Cases where the limit is genuinely permanent and uninteresting (e.g. "only the CEO can sign this contract"). A single static note in a runbook is enough; you do not need a log entry per occurrence.

Context

An autonomous loop hits two kinds of failure: ones it can retry, and ones it physically cannot. If the human silently absorbs the second kind, three things are lost:

The audit trail — six months later nobody remembers why the metric was switched from successRate to medianDurationMs.
The retry trigger — the condition that would let the loop reclaim this task is in someone's head, not in the repo.
Self-knowledge — the harness has no list of its own ceilings, so it keeps re-attempting impossible work and burning tokens.
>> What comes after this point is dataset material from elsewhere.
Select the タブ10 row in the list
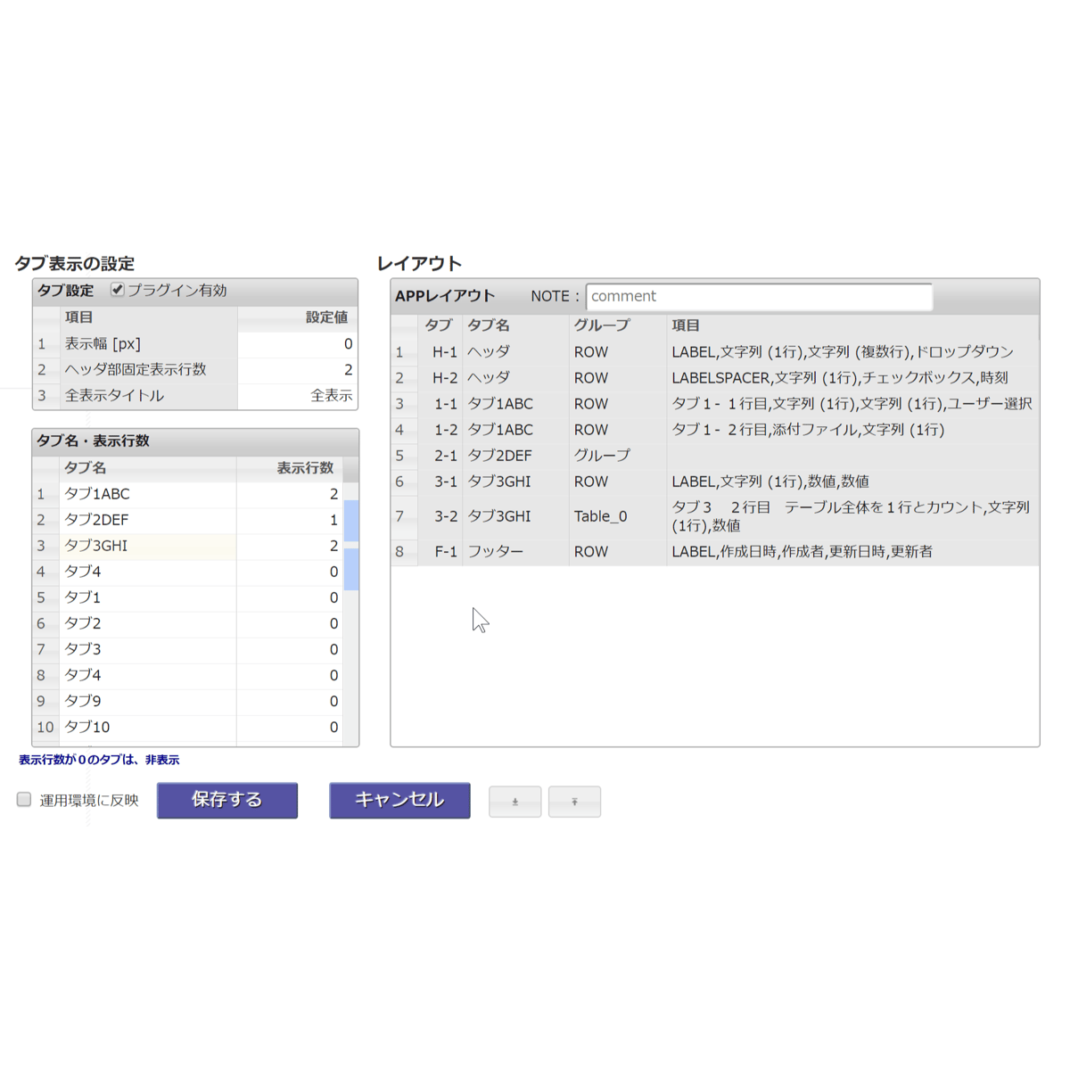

The pattern is to make every manual override an explicit, structured entry instead of an undocumented save.

Pattern

Maintain one append-only markdown file in the repo (e.g. docs/human-intervention.md). Each intervention gets one section with four required fields:

## YYYY-MM-DD — short title

- Context: why the harness could not handle it
- Actor: who intervened
- Action: what they actually did
- Re-automatable: yes/no — <trigger condition, with a concrete check>

The four fields are the minimum needed for retrospection, retry, and audit. Drop one and the entry stops being useful:

Context answers "why was this not automated."
Actor answers "who owns the follow-up."
Action answers "what is the current state of the system."
Re-automatable answers "when, if ever, should the loop try again?" The trigger should be checkable without judgment — a SQL query, a feature-flag probe, a vendor-changelog URL, an issue link. A vague "someday when the API improves" is not a trigger.
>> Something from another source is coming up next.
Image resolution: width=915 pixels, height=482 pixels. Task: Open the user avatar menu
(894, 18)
The harness can optionally read the file (or an index of it) at boot and treat listed items as known off-limits until their trigger fires.

Trade-offs

Discipline tax. The log is only as good as the operator's habit of writing entries. Half-logged interventions are worse than none — they imply completeness that is not there.
Drift. Triggers go stale (vendors ship APIs, internal limits change). The file needs periodic pruning, otherwise old entries fossilize and the loop never retries things it could now handle.
Not a fix. The log makes the autonomy ceiling visible, it does not raise it. A monotonically growing file is a signal the harness is accumulating debt, not paying it down.
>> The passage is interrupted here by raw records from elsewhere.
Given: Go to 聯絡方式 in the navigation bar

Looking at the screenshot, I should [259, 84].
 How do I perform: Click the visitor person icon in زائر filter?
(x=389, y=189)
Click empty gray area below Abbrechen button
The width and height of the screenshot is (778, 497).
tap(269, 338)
A real entry from an autonomous harness: the loop generated a feature request to add a successRate column to its agent-run dashboard. Investigation revealed the underlying tool runner did not surface exit_code for built-in tools, so the data simply did not exist. The intervention recorded:

Context: success/failure data is unavailable for built-in tools at the data-source layer.
Actor: repo owner.
Action: replaced the proposed successRate column with medianDurationMs, which can be computed from existing fields.
Re-automatable: yes — when the tool runner ships exit-code support, OR when a sampled SQL query against the runs table starts returning non-null exit codes. The query is pinned in the entry so a future iteration can evaluate the trigger automatically.

Because the trigger is concrete, a future loop can run the query, see the data has appeared, and reopen the original feature request without a human re-deciding the question.

(none yet — see also runbooks, ADRs, and postmortems in general engineering practice; this pattern is the autonomous-loop-specific variant focused on retry conditions.)